§ **Request**: Please count how many lines in the listing below contain the string "tool", treating uppercase and lowercase as different. Reply with the number alone.

[Rows of pointing data]
<<<<

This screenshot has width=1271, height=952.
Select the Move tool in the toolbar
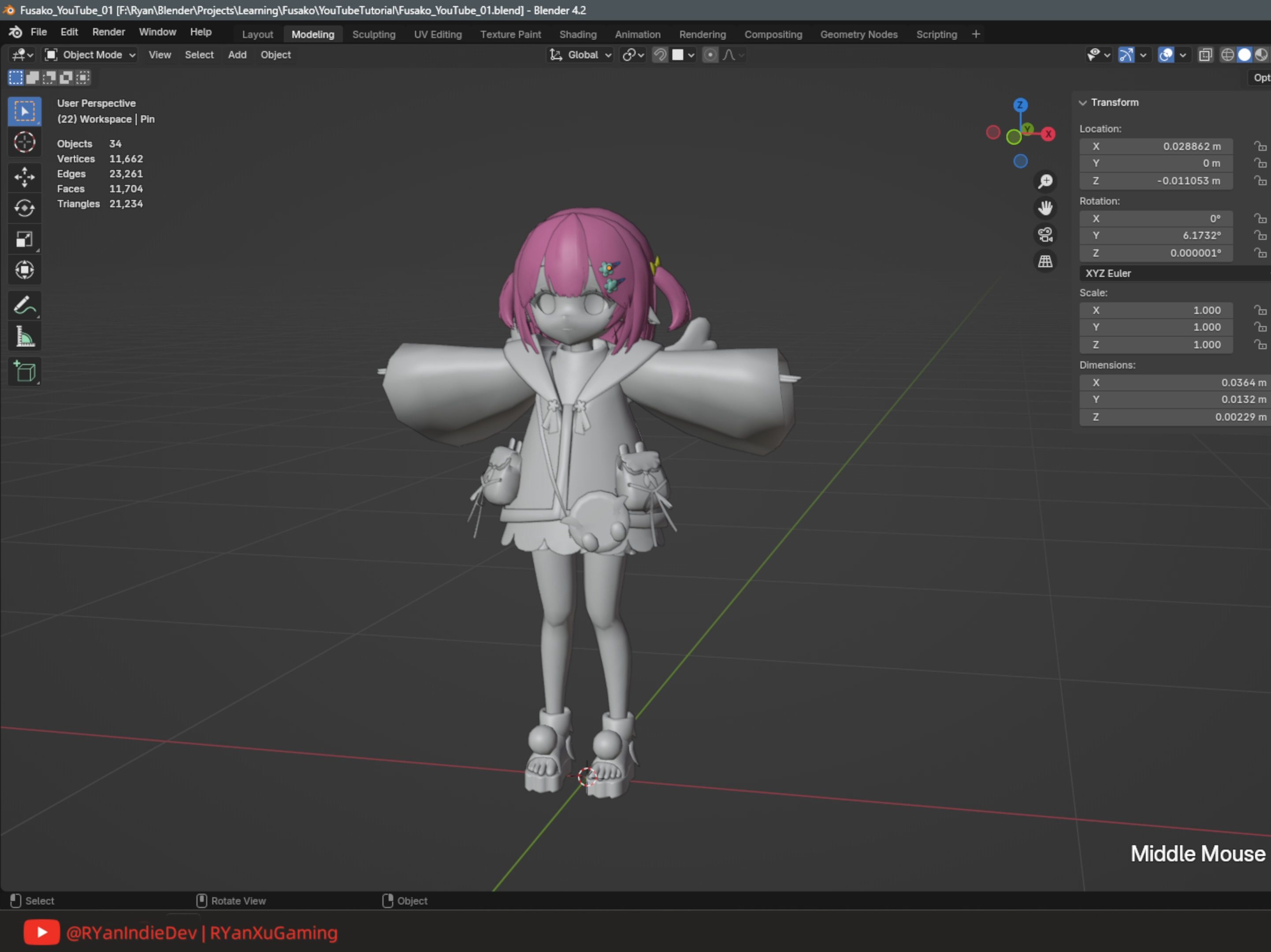tap(24, 177)
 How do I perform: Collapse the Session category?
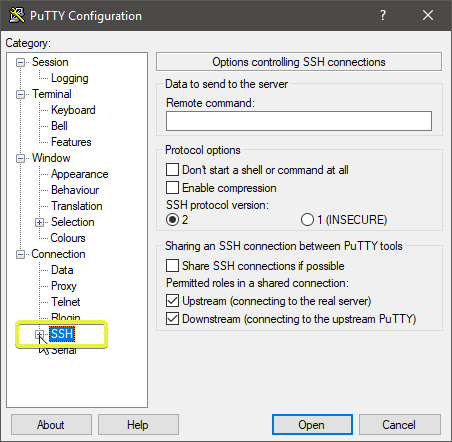[x=20, y=62]
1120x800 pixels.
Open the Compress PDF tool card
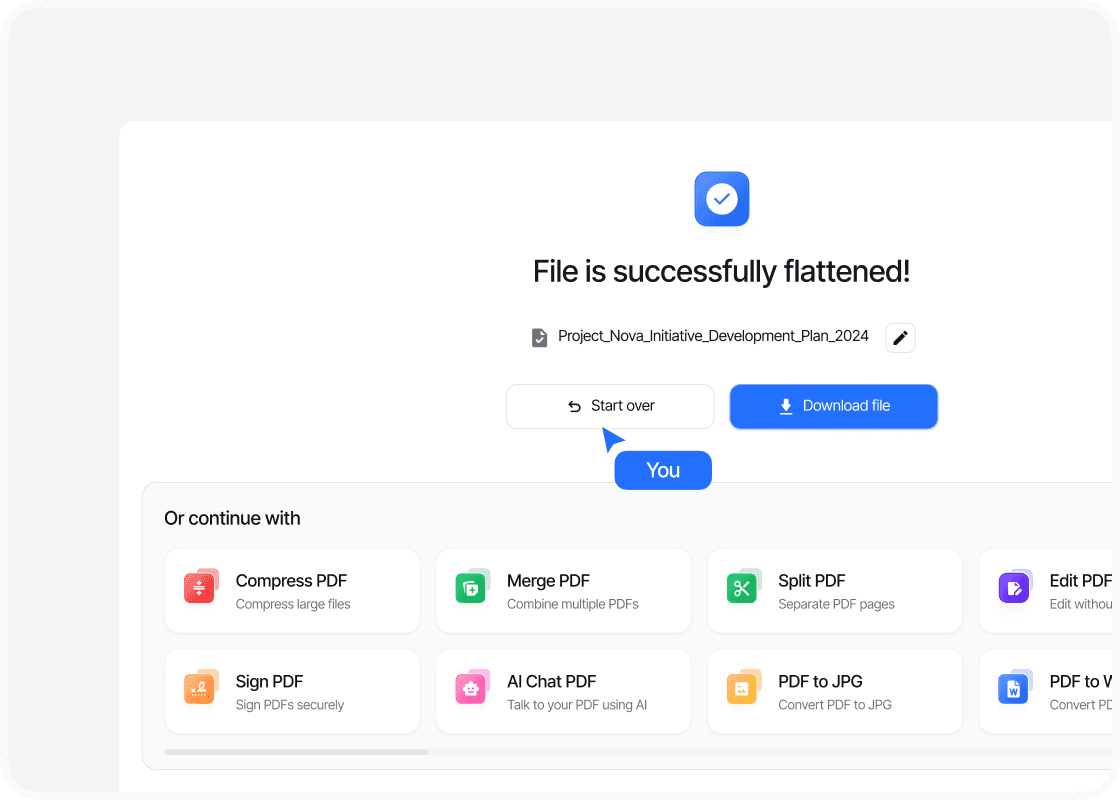292,591
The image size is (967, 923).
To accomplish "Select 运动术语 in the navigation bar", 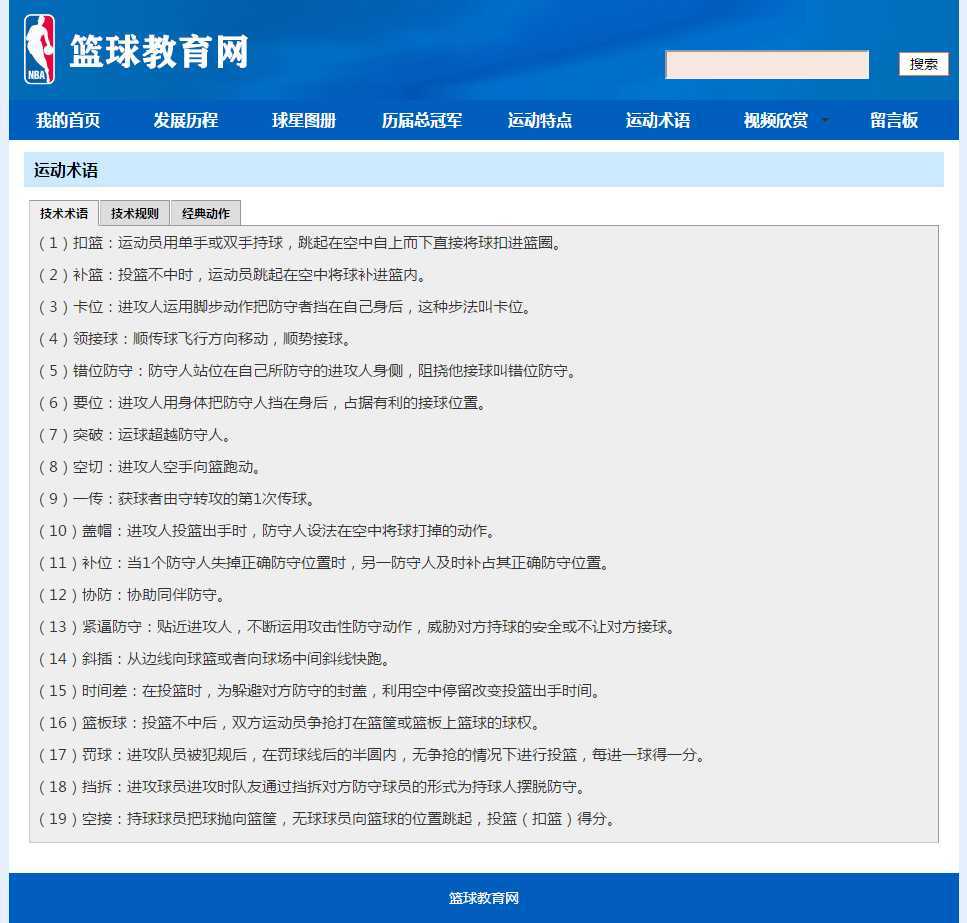I will (657, 121).

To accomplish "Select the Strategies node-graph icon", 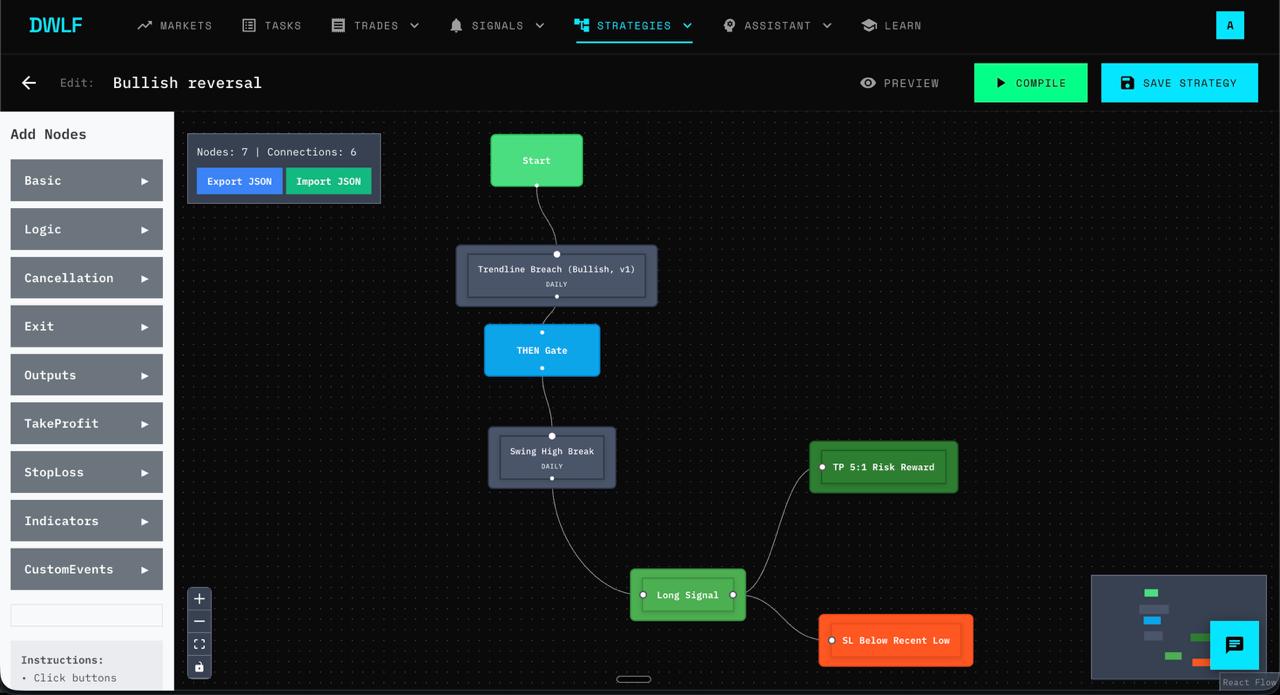I will click(581, 25).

>>>>

§ **Worked solution**: 2